• [Text passage]:
Judgment of Mr. Justice Quirke delivered on the 27th day of August, 1999

1. An application was made to the High Court (Geoghegan J.) on the 26th day of July, 1999 by the Applicant for leave to apply by way of Judicial Review for various reliefs including relief by way of an Order of Certiorari quashing the decision of An Bord Pleanala dated the 13th day of May, 1999 and bearing the An Bord Pleanala reference number PL29N107418.

2. This decision comprised a decision by the Respondent to dismiss an appeal by the Applicant against an earlier decision of Dublin Corporation made on the 2nd day of July, 1998 to grant, subject to various conditions, a permission to Shelbourne Developments Limited for the development of certain property located in Parnell Street, Moore Street, O'Rahily Parade and Moore Lane in the City of Dublin 1 as a hotel, bar, restaurant, leisure centre and for retail, car-parking and other commercial use.

3. On the 26th day of July, 1999 when the application was made to Geoghegan J. on behalf of the Applicant for leave to apply by way of Judicial Review as outlined above it was indicated to the Court and agreed by all the parties that a preliminary point (described somewhat colourfully as a "knockout point") required to be determined which, if decided in favour of Shelbourne Developments Limited and An Bord Pleanala, would have the effect of resolving all outstanding issues in the case since it would comprise a determination that the Applicant was not entitled to bring the proceedings before the Court or to seek the relief which it claims herein.

4. Accordingly, Geoghegan J., with the consent of all the parties (including the Applicant) made an Order that the preliminary point concerned (and that point alone) should be determined by this Court during the Summer Recess, since all of the parties concerned agreed that the matter could be appropriately dealt with during the Recess, and it was duly fixed for hearing by this Court on the 24th day of August, 1999.

• [Problems and tasks]:
• 1. Answer these questions from the judgment excerpt:
(a) On what date did Dublin Corporation make its decision to grant permission for the development?
(b) Which company was granted that permission?
(c) On what date was the preliminary point fixed for hearing?
• 2. Reproduce the judgment excerpt between "2. This decision" and "other commercial use.", inclusive.
• 3. Resume the judgment on the Parnell Street and Moore Street development, starting after its final sentence.

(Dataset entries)

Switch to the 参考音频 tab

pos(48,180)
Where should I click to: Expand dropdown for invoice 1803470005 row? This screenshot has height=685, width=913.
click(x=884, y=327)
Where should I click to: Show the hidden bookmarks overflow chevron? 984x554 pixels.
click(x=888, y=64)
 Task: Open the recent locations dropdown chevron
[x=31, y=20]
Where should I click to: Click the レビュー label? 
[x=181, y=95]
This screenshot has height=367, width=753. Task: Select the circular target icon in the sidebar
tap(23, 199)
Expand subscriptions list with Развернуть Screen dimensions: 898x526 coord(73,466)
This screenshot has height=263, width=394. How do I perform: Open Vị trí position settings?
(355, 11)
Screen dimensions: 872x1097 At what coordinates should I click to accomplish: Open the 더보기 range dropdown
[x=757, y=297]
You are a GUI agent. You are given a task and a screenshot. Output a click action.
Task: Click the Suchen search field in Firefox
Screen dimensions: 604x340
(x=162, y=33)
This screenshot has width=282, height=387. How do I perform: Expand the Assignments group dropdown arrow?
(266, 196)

• [Answers below]:
• 1.
(a) The 2nd day of July, 1998.
(b) Shelbourne Developments Limited.
(c) The 24th day of August, 1999.

• 2.
2. This decision comprised a decision by the Respondent to dismiss an appeal by the Applicant against an earlier decision of Dublin Corporation made on the 2nd day of July, 1998 to grant, subject to various conditions, a permission to Shelbourne Developments Limited for the development of certain property located in Parnell Street, Moore Street, O'Rahily Parade and Moore Lane in the City of Dublin 1 as a hotel, bar, restaurant, leisure centre and for retail, car-parking and other commercial use.

• 3.
5. The point which this Court has been required to determine is whether or not, having regard to the provisions of Section (3B)(a) of Section 82 of the Local Government (Planning and Development) Act, 1963 (as inserted by the Act of 1976 and amended by the Act of 1992), the application for leave to apply for Judicial Review which has been made by the Applicant, Keelgrove Properties Limited, herein has been made ".... within the period of two months commencing on the date on which a decision...." was "given".


6. The following matters adduced in evidence are not in dispute:-


1. A document headed "An Bord Pleanala" and bearing the planning register reference number 1755/97 referring to the appeal by the Applicant and bearing the words:-

"DECISION: Pursuant to the Local Government (Planning and Development) Acts, 1963-1998 it is hereby decided.... to grant permission for the said development... in accordance with.... plans and particulars...."

7. The document goes on to describe the property and the development, impose conditions and give reasons and it is dated the 13th day of May, 1999.


2. By letter which was date stamped the 14th of May, 1999 which refers to an appeal in relation to the premises which are the subject of these proceedings, Dublin Corporation was notified by An Bord Pleanala of the making of an Order by the Board and the document referred to in the preceding paragraph herein was enclosed with the letter and stated to comprise the Order concerned.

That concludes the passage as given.